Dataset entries
*** Begin section ***
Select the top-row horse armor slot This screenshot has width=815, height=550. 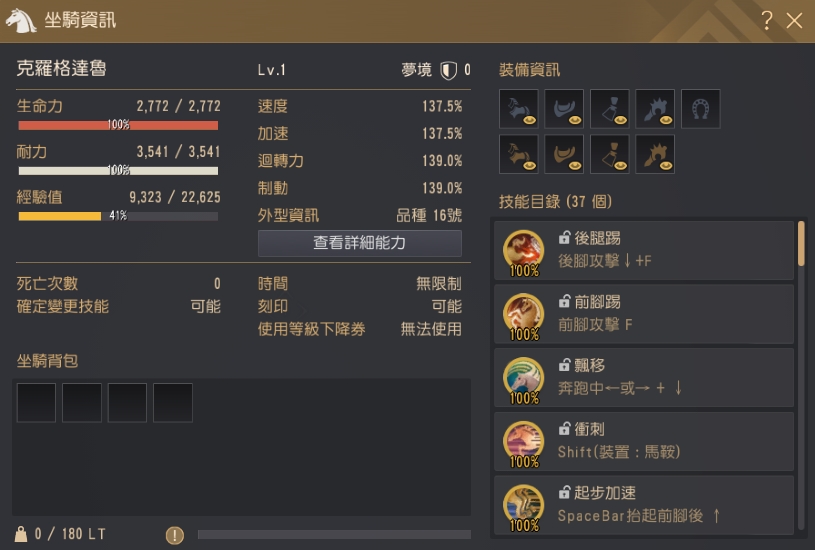(x=519, y=109)
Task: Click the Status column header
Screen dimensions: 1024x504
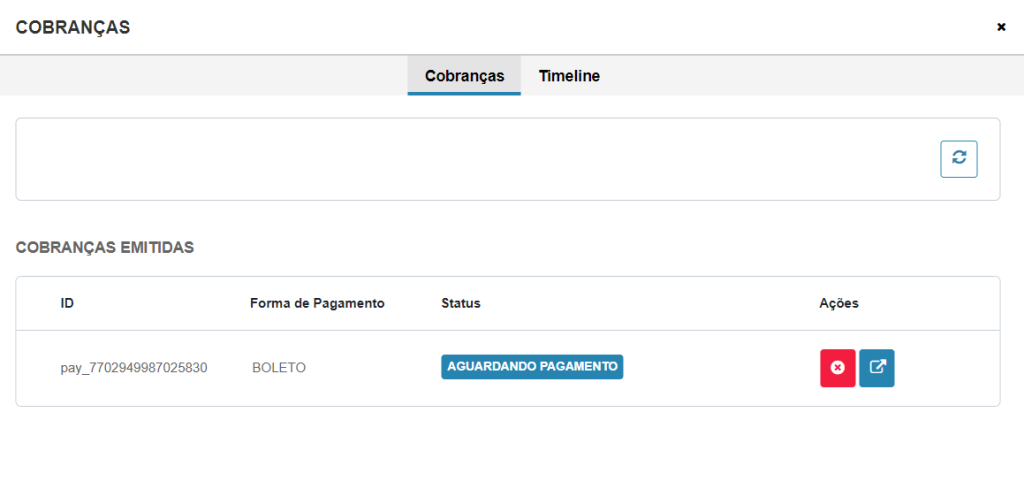Action: coord(461,304)

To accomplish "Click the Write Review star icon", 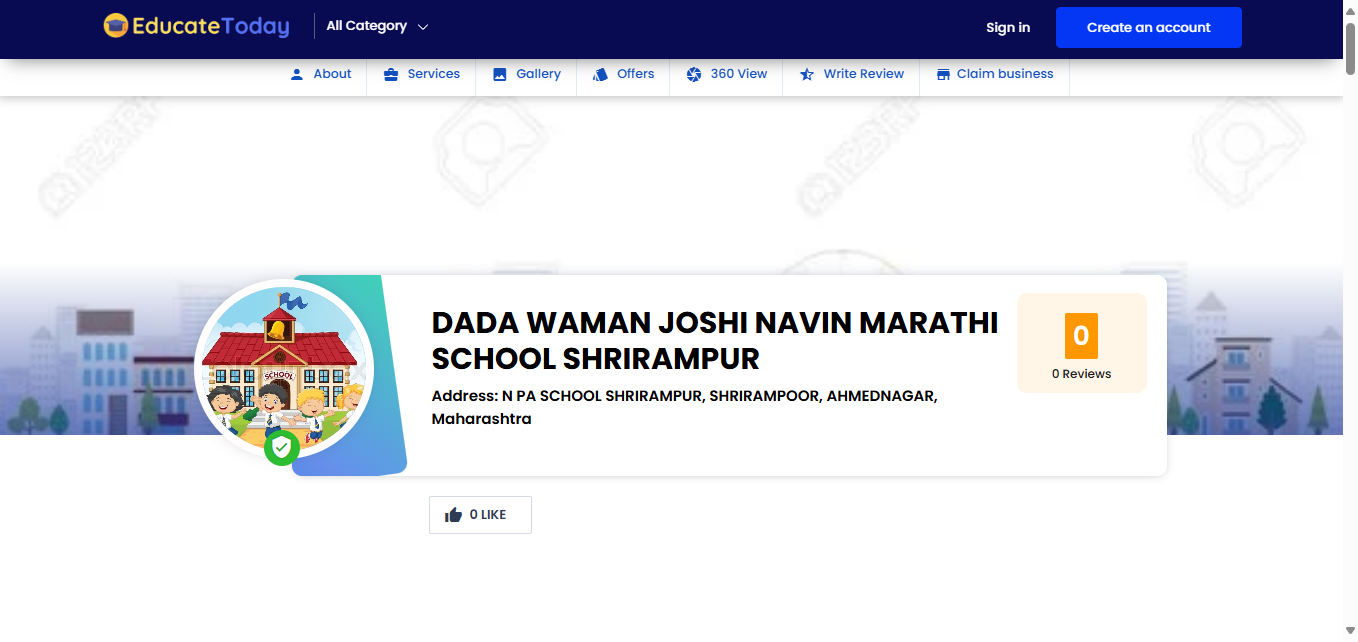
*** End section ***
» What you need to do:
The answer must be an exact copy of the lines from the one that holds "Screen dimensions: 1024x504" through the end of the data, both included, with no pictures.

» Written answer:
Screen dimensions: 1024x504
Action: coord(461,304)

To accomplish "Click the Write Review star icon", 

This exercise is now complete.